Small Computer System Interface (SCSI)

It is a set of American National Standards Institute (ANSI) standard electronic interfaces. Parallel SCSI (also called as SCSI) is one of the most popular forms of storage interface. It is mainly used to connect disk drives and tapes to the servers or client devices. It can be also be used to connect other devices such as printers and scanners. Communication between the source (servers/client devices) and the attached storage devices are done using the SCSI command set. The latest version of SCSI which is SCSI ultra 320 provides data transfer speeds of 320 MB/s. There is also a serial version of SCSI called Serial Attached SCSI (SAS). It offers better performance and scalability when compared to SCSI. SAS currently supports data transfer rates of 6 Gb/s.

Integrated Device Electronics/Advanced Technology Attachment (IDE/ATA)

The term IDE/ATA denotes the dual-naming conventions for various generations and variants of this interface. The IDE component in IDE/ATA provides the specification for the controllers connected to the computer’s motherboard or communicating with the device attached. The ATA component is the interface for connecting storage devices, such as CD-ROMs, floppy disk drives, and HDDs, to the motherboard. The latest version of IDE/ATA called Ultra DMA (UDMA) supports data transfer rates of 133MB/s. The serial version of the IDE / ATA specification is called Serial ATA (SATA). It provides data transfer speeds of up to 6Gb/s.

  • 3.

    Tier three comprises of the storage devices. The connections to these storage devices are controlled by means of an I/O controller which is attached to the application server. These storage devices are typically disk drives / tape drives .Tapes/ tape drives are a popular storage media used to store backup data because of their relatively low cost. However, they have the following limitations:

    • Data is stored linearly on the tape. Search and retrieval of data are done sequentially; invariably taking several seconds to search and retrieve the data .This limits the use of tapes for applications that require real-time and rapid access to data.

    • In a multi user environment, data stored on tape cannot be accessed by multiple applications simultaneously.

[Prompt 1]:
According to the passage on storage interfaces, what data transfer rate does Ultra DMA (UDMA) support?
[Prompt 2]:
Continue the passage on storage interfaces from its last sentence, keeping its technical style.

[Provided material]:
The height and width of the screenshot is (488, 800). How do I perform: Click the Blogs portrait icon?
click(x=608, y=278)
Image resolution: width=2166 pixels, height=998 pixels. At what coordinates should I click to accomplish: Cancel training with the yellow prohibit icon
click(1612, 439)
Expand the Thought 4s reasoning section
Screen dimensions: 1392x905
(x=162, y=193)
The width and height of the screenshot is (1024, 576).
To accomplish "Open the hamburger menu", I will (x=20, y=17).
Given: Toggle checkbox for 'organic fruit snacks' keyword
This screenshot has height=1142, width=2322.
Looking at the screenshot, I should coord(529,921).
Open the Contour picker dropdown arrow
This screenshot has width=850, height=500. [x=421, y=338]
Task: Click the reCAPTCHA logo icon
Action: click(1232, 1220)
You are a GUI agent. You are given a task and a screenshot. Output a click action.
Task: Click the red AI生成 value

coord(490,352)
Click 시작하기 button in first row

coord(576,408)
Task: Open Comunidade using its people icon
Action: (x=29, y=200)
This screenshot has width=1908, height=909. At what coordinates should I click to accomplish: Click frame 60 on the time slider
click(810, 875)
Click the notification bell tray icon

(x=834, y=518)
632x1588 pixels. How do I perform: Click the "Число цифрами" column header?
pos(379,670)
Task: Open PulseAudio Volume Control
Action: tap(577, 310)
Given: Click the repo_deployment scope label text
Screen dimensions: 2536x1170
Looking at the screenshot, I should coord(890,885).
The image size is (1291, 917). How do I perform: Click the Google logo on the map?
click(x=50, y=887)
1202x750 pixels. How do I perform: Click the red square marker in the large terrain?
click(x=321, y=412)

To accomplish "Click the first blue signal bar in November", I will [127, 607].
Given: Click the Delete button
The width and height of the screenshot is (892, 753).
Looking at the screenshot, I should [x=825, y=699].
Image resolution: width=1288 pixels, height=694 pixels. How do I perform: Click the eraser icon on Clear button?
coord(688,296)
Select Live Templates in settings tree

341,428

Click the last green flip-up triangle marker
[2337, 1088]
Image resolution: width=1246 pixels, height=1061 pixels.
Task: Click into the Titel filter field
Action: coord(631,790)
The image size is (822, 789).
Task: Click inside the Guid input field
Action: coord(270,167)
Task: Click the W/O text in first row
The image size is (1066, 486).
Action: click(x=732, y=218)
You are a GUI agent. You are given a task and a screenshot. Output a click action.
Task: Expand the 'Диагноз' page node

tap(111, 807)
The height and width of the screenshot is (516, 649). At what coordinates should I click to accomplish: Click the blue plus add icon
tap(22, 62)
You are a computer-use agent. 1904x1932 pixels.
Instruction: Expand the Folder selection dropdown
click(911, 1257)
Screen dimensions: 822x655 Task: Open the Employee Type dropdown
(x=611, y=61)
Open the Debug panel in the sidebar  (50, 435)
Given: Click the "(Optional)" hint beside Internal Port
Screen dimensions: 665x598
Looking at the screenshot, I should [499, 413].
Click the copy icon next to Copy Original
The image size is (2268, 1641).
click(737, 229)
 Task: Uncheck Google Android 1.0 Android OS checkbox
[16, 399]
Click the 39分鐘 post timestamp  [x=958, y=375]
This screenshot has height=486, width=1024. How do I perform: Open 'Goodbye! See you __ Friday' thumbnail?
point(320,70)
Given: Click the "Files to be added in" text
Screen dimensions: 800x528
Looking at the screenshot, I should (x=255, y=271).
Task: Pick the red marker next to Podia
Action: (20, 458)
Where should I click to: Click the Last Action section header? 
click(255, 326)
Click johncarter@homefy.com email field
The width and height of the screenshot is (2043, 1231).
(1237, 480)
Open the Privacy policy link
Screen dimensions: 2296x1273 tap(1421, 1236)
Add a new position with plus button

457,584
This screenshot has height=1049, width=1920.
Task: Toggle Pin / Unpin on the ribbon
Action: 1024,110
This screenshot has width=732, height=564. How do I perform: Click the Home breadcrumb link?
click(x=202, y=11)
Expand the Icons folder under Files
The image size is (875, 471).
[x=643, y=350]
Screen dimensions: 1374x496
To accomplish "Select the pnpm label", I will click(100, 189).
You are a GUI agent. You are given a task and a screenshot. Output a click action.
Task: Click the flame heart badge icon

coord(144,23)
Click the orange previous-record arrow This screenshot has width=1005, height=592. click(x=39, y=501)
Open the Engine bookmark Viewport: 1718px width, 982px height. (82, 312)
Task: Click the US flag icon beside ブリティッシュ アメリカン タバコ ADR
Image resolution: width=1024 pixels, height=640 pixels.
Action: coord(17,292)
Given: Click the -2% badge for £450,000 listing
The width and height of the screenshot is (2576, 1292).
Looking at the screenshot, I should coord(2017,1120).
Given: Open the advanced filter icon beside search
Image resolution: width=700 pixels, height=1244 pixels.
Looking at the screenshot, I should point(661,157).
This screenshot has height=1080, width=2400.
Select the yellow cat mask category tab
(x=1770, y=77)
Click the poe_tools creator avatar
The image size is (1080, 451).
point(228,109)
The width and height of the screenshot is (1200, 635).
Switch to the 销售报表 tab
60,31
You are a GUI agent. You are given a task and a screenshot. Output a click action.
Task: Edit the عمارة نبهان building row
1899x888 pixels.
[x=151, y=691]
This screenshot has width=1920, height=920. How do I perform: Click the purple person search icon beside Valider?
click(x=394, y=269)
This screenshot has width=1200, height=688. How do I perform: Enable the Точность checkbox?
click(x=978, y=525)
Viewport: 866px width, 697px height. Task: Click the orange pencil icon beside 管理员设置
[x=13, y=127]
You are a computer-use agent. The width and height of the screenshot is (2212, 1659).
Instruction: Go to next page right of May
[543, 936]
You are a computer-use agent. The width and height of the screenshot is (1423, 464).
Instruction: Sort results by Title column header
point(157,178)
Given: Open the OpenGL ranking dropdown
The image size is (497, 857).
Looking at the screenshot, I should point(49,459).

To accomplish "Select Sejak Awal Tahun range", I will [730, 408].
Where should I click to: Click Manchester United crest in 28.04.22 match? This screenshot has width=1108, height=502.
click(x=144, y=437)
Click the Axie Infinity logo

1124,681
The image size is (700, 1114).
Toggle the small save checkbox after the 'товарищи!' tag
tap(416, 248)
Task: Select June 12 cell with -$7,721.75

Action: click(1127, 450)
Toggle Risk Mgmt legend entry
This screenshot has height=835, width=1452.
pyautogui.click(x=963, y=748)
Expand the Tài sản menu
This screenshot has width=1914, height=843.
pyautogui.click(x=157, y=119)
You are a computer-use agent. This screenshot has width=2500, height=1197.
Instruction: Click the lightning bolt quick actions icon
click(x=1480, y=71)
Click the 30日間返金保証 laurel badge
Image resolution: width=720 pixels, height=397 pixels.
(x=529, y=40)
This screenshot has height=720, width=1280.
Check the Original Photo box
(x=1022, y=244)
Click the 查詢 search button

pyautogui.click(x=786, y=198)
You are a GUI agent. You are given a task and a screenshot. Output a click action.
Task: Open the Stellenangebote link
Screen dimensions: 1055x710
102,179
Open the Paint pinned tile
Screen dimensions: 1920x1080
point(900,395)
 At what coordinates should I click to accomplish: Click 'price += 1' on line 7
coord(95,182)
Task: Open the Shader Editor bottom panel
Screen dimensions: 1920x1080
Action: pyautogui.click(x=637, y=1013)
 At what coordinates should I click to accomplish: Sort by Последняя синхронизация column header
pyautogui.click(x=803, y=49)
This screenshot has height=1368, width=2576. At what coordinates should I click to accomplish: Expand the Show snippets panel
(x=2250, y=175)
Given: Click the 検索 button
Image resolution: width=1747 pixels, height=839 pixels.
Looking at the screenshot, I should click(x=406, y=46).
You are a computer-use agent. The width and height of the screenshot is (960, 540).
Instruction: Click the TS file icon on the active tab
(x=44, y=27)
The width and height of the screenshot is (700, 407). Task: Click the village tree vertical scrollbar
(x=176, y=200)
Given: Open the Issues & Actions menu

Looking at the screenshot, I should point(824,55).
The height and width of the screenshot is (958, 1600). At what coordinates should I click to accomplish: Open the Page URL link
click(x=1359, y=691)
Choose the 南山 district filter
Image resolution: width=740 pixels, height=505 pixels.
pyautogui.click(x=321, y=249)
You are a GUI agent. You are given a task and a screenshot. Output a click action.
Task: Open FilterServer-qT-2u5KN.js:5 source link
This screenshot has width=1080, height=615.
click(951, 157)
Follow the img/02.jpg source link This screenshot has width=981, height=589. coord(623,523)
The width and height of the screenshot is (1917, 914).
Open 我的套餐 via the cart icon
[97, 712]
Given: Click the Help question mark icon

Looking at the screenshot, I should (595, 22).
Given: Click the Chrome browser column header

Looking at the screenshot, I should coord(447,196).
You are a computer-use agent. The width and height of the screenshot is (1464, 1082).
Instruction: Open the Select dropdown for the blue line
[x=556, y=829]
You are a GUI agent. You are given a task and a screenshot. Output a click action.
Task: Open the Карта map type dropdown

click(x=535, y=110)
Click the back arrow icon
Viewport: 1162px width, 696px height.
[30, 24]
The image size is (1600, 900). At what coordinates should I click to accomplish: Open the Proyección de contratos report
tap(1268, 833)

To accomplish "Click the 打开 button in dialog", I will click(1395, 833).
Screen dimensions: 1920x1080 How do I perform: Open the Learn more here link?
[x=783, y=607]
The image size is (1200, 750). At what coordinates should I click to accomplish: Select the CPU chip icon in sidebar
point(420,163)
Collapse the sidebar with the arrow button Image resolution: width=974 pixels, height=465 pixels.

[Task output 1]:
133 MB/s

[Task output 2]:
    • On a tape drive, the read/write head touches the tape surface, so the tape degrades or wears out after repeated use.

    • The storage and retrieval requirements of data from tape and the overhead associated with managing tape media are significant.

However, with all these limitations, tape is still a preferred option to store backup data and other types of data which is not accessed/required frequently.

Disk drives are a very popular choice of storage media used for storing and accessing data by performance-intensive and real time applications. Disks support rapid access of data from random data locations. This allows data to be read /written quickly by a large number of simultaneous users or applications. In addition, the disks have a large storage capacity.

Key Terms in this Chapter

P2P: A peer-to-peer (P2P) network is a type of decentralized and distributed network architecture in which individual nodes in the network (called “peers”) act as both suppliers and consumers of resources, in contrast to the centralized client–server model where client node request access to resources provided by central servers.

Encryption: It is the process of encoding messages (or information) in such a way that eavesdroppers or hackers cannot read it, but that authorized parties can.

Cluster: A computer cluster consists of a set of loosely connected or tightly connected computers that work together so that in many respects they can be viewed as a single system. The components of a cluster are usually connected to each other through fast local area networks (“LAN”), with each node (computer used as a server) running its own instance of an operating system.

TCP/IP: The Internet protocol suite is the networking model and a set of communications protocols used for the Internet and similar networks. It is commonly known as TCP/IP. It provides end-to-end connectivity specifying how data should be formatted, addressed, transmitted, routed and received at the destination.

Grid: Grid computing is the collection of computer resources from multiple locations to reach a common goal. The grid can be thought of as a distributed system with non-interactive workloads that involve a large number of files.

Network File System (NFS): Network File System (NFS) is a distributed file system protocol originally developed by Sun Microsystems in 1984 allowing a user on a client computer to access files over a network in a manner similar to how local storage is accessed.

Common Internet File System (CIFS): The Common Internet File System (CIFS) is the standard way that computer users share files across corporate intranets and the Internet. It is a native file sharing protocol used in windows operating system.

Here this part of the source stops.